BUG: pd.NA when it replaces a value in a column, changes its type to "object" · Issue #44199 · pandas-dev/pandas (original) (raw)

Reproducible Example

import pandas as pd

mock_data = pd.DataFrame({ 'date': ['0', '1', '2', '3'], 'value': [1, 2, 1, 1.5] }) assert pd.api.types.is_numeric_dtype(mock_data.value) # passes

mock_data_pd_na.loc[2, 'value'] = pd.NA assert pd.api.types.is_numeric_dtype(mock_data.value) # breaks

Issue Description

Changing one value in a column with an NA/NULL should not change column's data type. That seems reasonable. Also, it seems the functionality is already there. I am not entirely sure if this is a bug or a feature.

Essentially it is due to the default assignment of a column type, which is float64 not pd.Float64Dtype(). I am not sure if the migration is on the roadmap, but this bug could be an argument in its favor.

Expected Behavior

mock_data = pd.DataFrame({ 'date': ['0', '1', '2', '3'], 'value': [1, 2, 1, 1.5] }) mock_data.value = mock_data.value.astype(pd.Float64Dtype()) # this should happen by default mock_data.value.dtype # Float64Dtype()

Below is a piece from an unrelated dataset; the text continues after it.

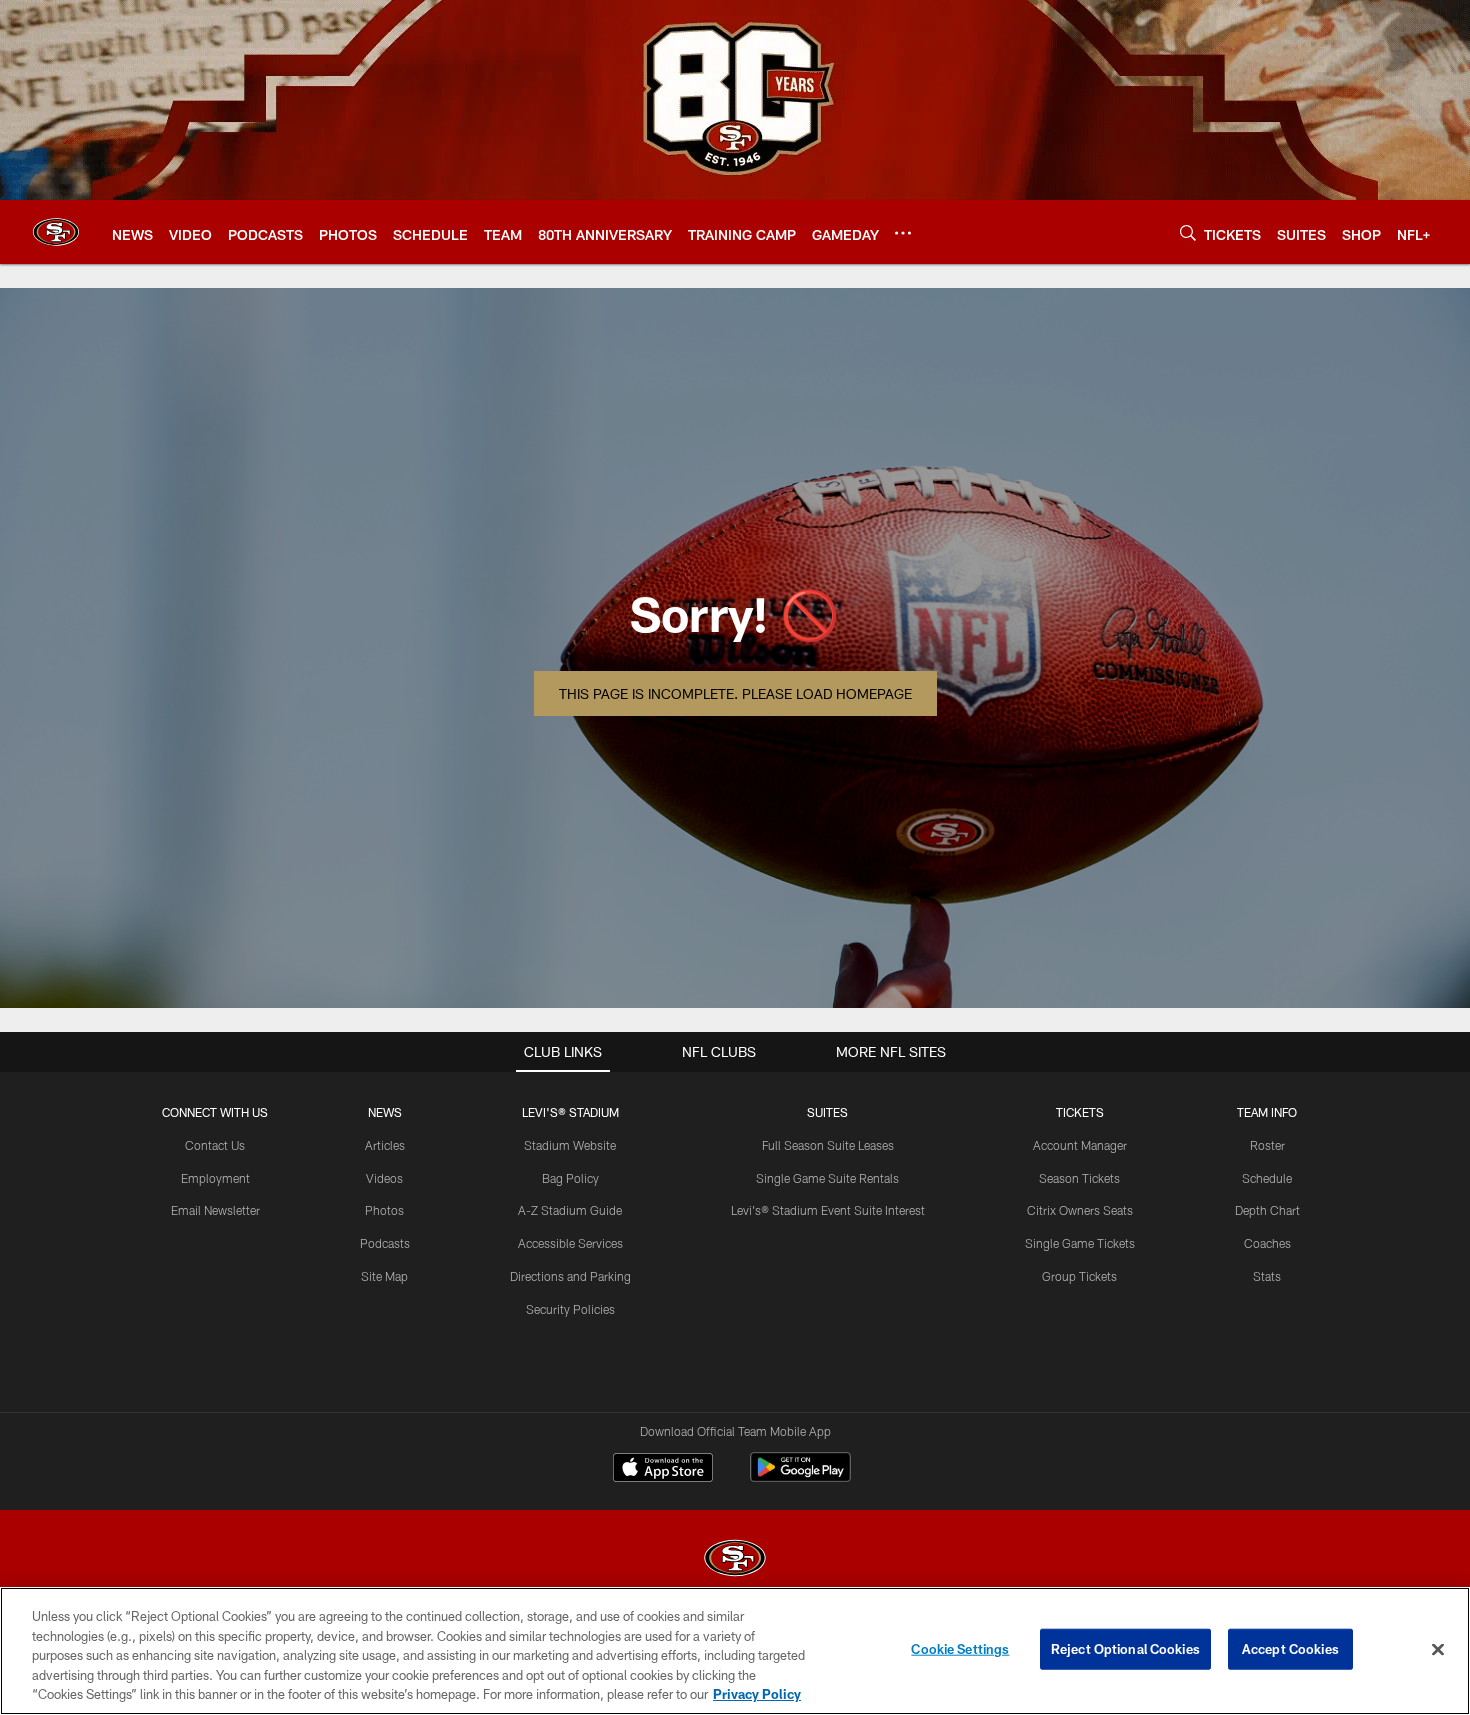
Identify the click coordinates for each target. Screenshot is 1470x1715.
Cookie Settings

mock_data.loc[2, 'value'] = pd.NA assert pd.api.types.is_numeric_dtype(mock_data.value) # still passes mock_data.value.dtype # Float64Dtype()

Installed Versions

INSTALLED VERSIONS
------------------
commit           : 945c9ed766a61c7d2c0a7cbb251b6edebf9cb7d5
python           : 3.9.7.final.0
python-bits      : 64
OS               : Linux
OS-release       : 5.11.0-34-generic
Version          : #36~20.04.1-Ubuntu SMP Fri Aug 27 08:06:32 UTC 2021
machine          : x86_64
processor        : x86_64
byteorder        : little
LC_ALL           : None
LANG             : en_US.UTF-8
LOCALE           : en_US.UTF-8
pandas           : 1.3.4
numpy            : 1.21.2
pytz             : 2021.3
dateutil         : 2.8.2
pip              : 21.3.1
setuptools       : 58.2.0
Cython           : None
pytest           : None
hypothesis       : None
sphinx           : None
blosc            : None
feather          : None
xlsxwriter       : None
lxml.etree       : None
html5lib         : None
pymysql          : None
psycopg2         : None
jinja2           : 3.0.2
IPython          : 7.28.0
pandas_datareader: None
bs4              : None
bottleneck       : None
fsspec           : None
fastparquet      : None
gcsfs            : None
matplotlib       : 3.4.3
numexpr          : None
odfpy            : None
openpyxl         : None
pandas_gbq       : None
pyarrow          : 5.0.0
pyxlsb           : None
s3fs             : None
scipy            : 1.7.1
sqlalchemy       : 1.4.25
tables           : None
tabulate         : 0.8.9
xarray           : None
xlrd             : None
xlwt             : None
numba            : None